Mrs. Whinfield had to be flown to Trinidad and Tobago for emergency surgery and speech therapy and today, two years and two months later, she is still recovering.

Agonizing as the memory of Mrs. Whinfield's story is, another prison officer, Troy Williams, isn't around to share his story of the saga. The 21-year-old Williams was stabbed to death by one or more of the so-called Jailbreak Five - Dale Moore, Shawn Brown, Mark Fraser, Andrew Douglas and Troy Dick - whom, ironically, Black interest representatives afterwards began referring to as "freedom fighters!"

By the time all but one of the "freedom fighters" and their recruits had either surrendered or been killed, more than two dozen policemen had been murdered and scores of civilians killed, maimed, robbed, raped, kidnapped and/or torched.
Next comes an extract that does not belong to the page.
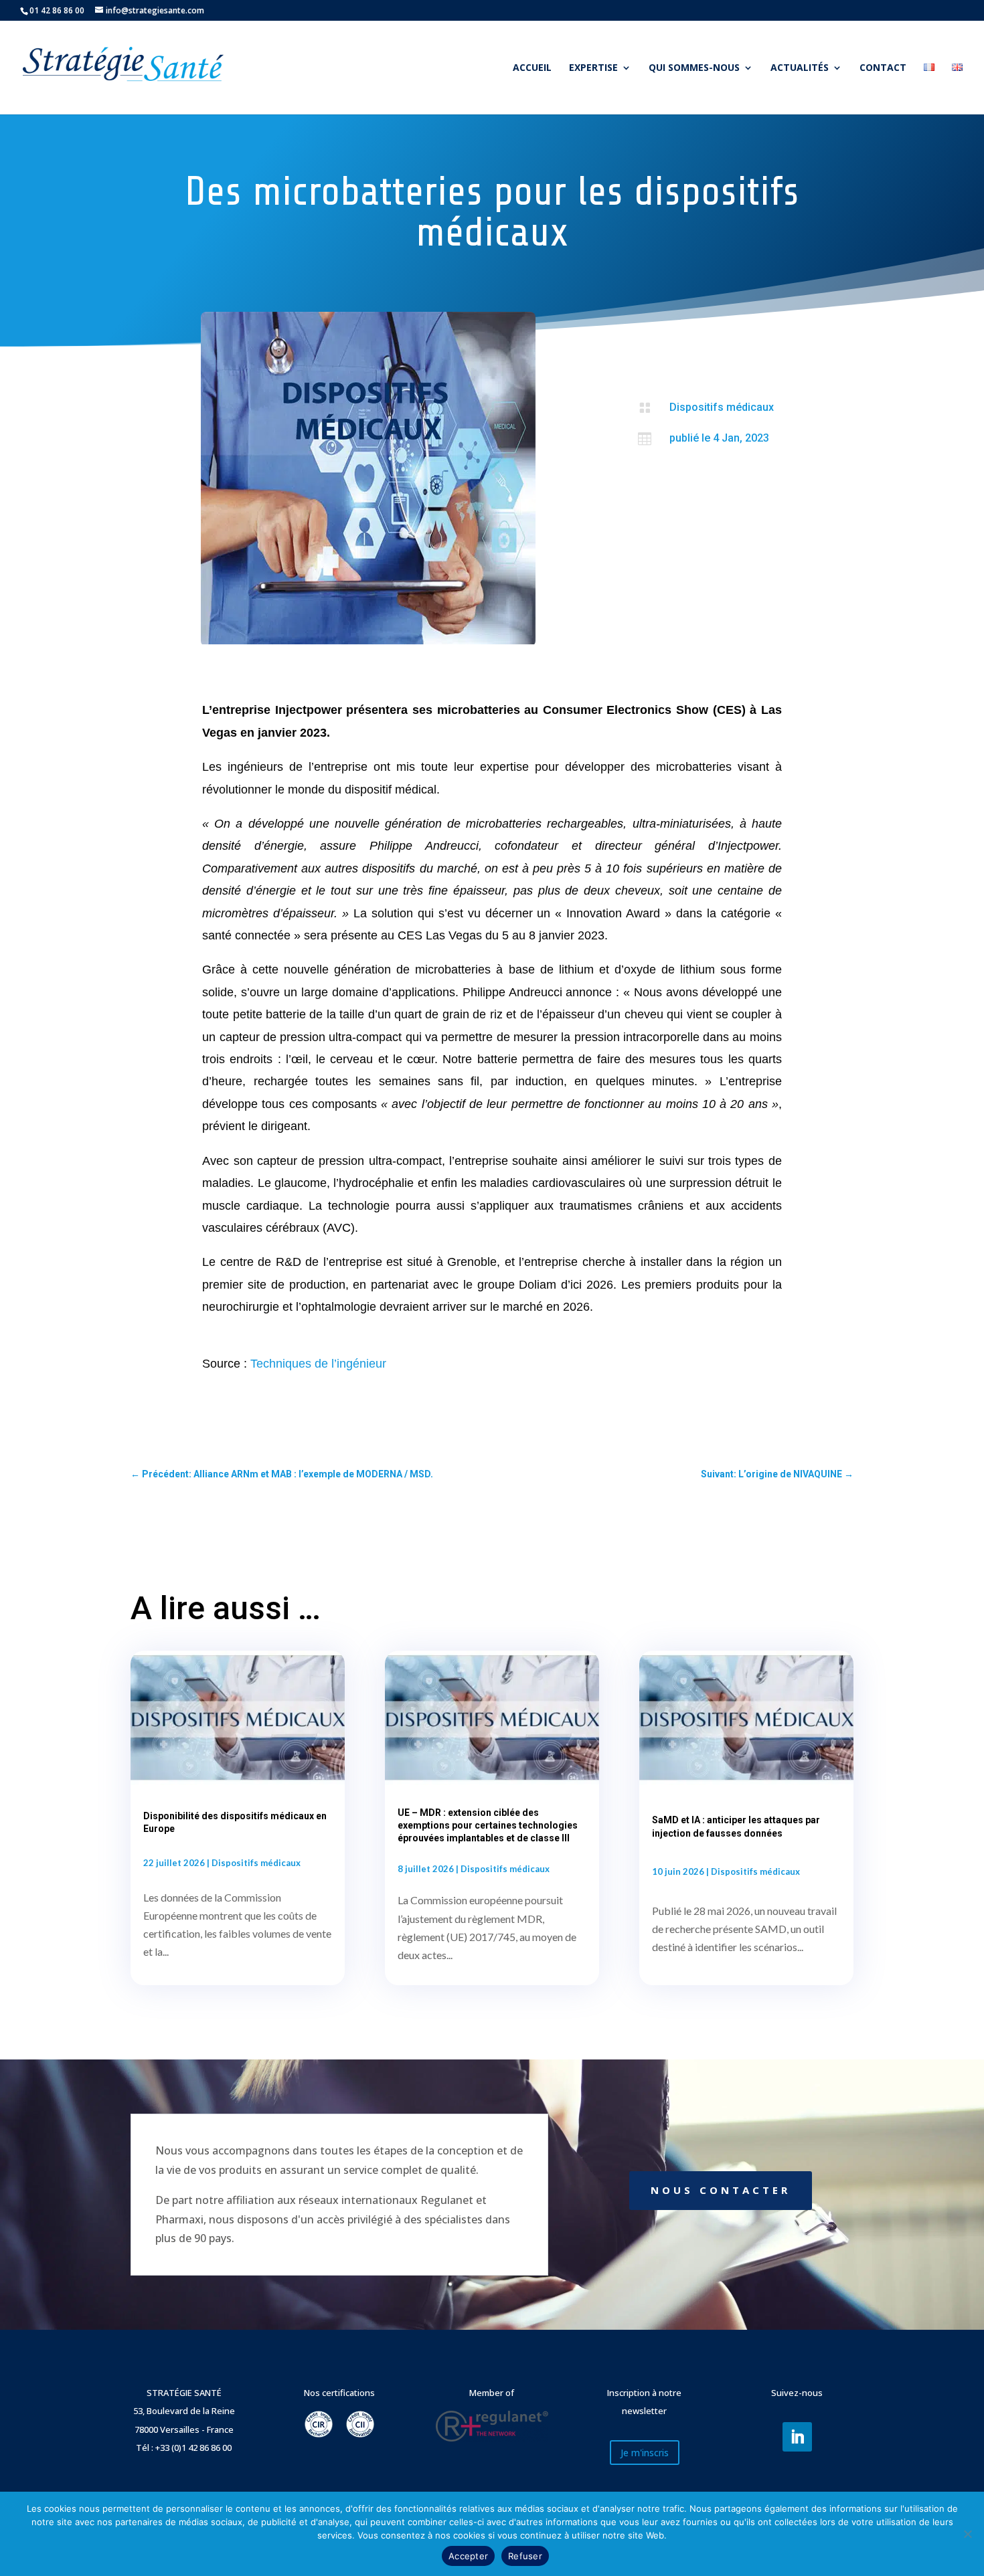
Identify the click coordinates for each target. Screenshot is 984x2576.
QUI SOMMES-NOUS (694, 68)
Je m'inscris (645, 2452)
Guyana appeared to be teetering on the brink of societal upheaval and the international community had named Guyana as a crime-invested nation that foreigners were warned not to come to.

It took an extended 'cordon-and-search' operation in Buxton by a combined force of police and army ranks to bust the criminal network that had holed out in the East Coast Demerara community for more than a year-and-a-half after the jailbreak and finally give Guyanese a welcome respite from the wave of violent crime.

The debate currently raging involves the alleged killing of many of the criminals by a phantom force and the PNC/R calling the force a "death squad" that it claims was sanctioned by the State and directly linked to Home Affairs Minister Ronald Gajraj.

Minister Gajraj vehemently refuted the PNC/R claims in a speech in Parliament during the 2004 budget debate, which the PNC/R boycotted, and George Bacchus, the man who originally made the phantom squad allegation after his brother, Shafeek, was gunned down on January 5, has refused to follow up his allegations with a formal report to the Police.

Having once referred to the Jailbreak Five as "freedom fighters," draped a criminal's casket with the Guyana flag at a Square of the Revolution funeral service, declared that there were no criminals in Buxton, and been accused by the Government of demonizing the police in the height of their battle against the criminals, the PNC/R, some say, is surprising anybody with its anti-Gajraj campaign.

But others say they are disappointed that the Government has taken the principled position of awaiting the submission of a formal report to the police by those who claim to have information supportive of the allegations against Minister Gajraj, before launching an independent inquiry it said it is in favour of commissioning.

The trauma experienced by Mrs. Whinfield, Troy Williams' family and the scores of other victims and the survivors of those who died at the hands of the "freedom fighters" and their accomplices has to be an integral of the debate on crime and criminality and the "rule of law" campaign being waged by the PNC/R.

What they went through and are still going through are the result of the subversion of the rule of law by the criminals whose goal was to turn haven into hell in the place we call home.